There is a ten billion dollar lie at the very heart of the New Zealand Government’s climate strategy.

The New Zealand Government has made a big promise on the international stage to cut New Zealand’s emissions by a 147 million tonnes over the decade of the 2020s. 

But the truth is that the New Zealand Government hasn’t introduced policies to cut emissions by anything like that. The Government has released a pretty sketchy Emissions Reduction Plan to maybe cut New Zealand emissions by only 44 million tonnes over that decade.

So what about the other 100 million tonnes of climate pollution that the Government promised to cut?

How do they square the circle?

The wildly bold and outrageous answer is that New Zealand will buy 100 million tonnes of overseas carbon offsets, at a price of maybe NZ$100 a tonne. 

That will have a ten billion dollar price tag. Ten billion dollars.

It seems too ridiculous to be true. 

Instead of cutting our own emissions, the current New Zealand Government says it will pay ten billion dollars over a decade to buy carbon ‘offsets’ from overseas companies. Many of these offsets are worthless.

But it is true.

It is a global climate free-rider play of such monumental size that not many people have really twigged to what is going on. It is a climate plan of such gross moral turpitude that our grandkids will ask us incredulously how we could possibly have been fooled by a giant scam right in our faces.

A small group of politicians decided that in order to save face in international negotiations, while doing very little to cut emissions domestically, they would achieve two-thirds of the entire Paris Agreement promised reduction by buying credits off dodgy overseas carbon offsetting companies.

And here’s the big lie – it is never going to happen

And the political elites know it will never happen. There is no New Zealand Government, red, green or blue, that will really pay those ten billion dollars over the decade. 

The New Zealand Government only spends $20 billion a year on the entire public health system. Are we really seriously saying that for a decade, we will spend one-twentieth of the entire annual public health budget on dodgy offshore carbon scams in order to pretend we are doing our bit?

When it comes time for the New Zealand Government to spend the first billion dollars on carbon offsets, there will be a billion reasons to delay it or to just buy a tiny bit of it, and to fudge the issue. Or to buy some of the cheapest, shittiest, most disreputable carbon offsets on the planet.

Future New Zealand Governments will not spend the ten billion, and everyone knows it. Yet the current Government is pretending that they will in order to make their climate policy look good. 

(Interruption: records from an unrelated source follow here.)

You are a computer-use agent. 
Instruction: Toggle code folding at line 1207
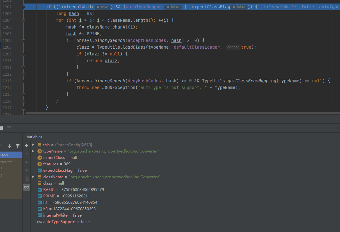click(x=23, y=41)

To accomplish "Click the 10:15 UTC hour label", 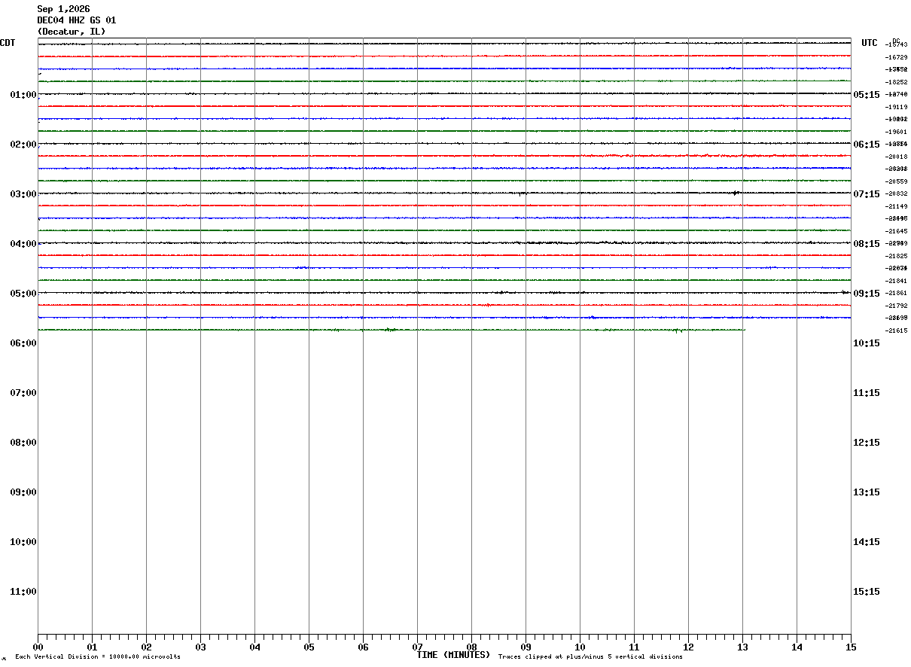I will pos(867,343).
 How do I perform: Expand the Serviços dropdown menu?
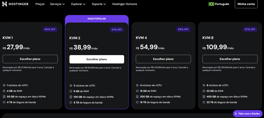tap(57, 4)
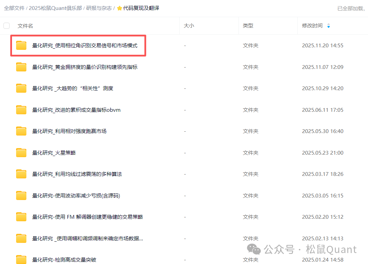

It means that when they speak to agribusiness, they can promise that nothing will change, and it is business as usual. And when they speak to those people concerned about climate change, they can say look at our incredible Paris reduction target.

It is a great big lie.

But New Zealand doesn’t have to be a giant climate free-rider – a giant fraud. 

Wouldn’t it make a lot more sense to spend the cash on emissions reductions in New Zealand? Imagine the scale of the emissions reduction initiatives with that kind of money? Imagine the co-benefits that could come with investing in regenerative farming, distributed home solar, free and better public transport. Imagine the support we could provide to new food producing industries that don’t have the climate impact of industrial dairying. Imagine the brilliant protected cycle network we could have in our major cities. Imagine restoring our magical native forests to eroding hillsides and gullies.

And let’s use some of the money to support people in the Global South with low emissions development or climate adaptation by simply including that in our aid budget or our loss and damages payments.

This New Zealand Government has profoundly failed to cut emissions. Once they abandoned plans to regulate agribusiness, and instead adopted the voluntary industry-designed scheme He Waka Eke Noa with its projected emission cuts of less than 1%, the failure was clear. But the chickens have come to roost. To cover this failure, when they attend UN get-togethers, they are telling the others on the cocktail circuit that they will spend billions on fake carbon indulgences.

But let us stop pretending that we can buy indulgences and be a free-rider on global climate efforts. We cannot outsource our failure to actually cut emissions in New Zealand. 

Let’s spend serious money to really cut emissions here and regrow permanent native forests on eroding land for climate and biodiversity. Let’s transparently support others in the Global South to have a low emissions development pathway. That is true global citizenship.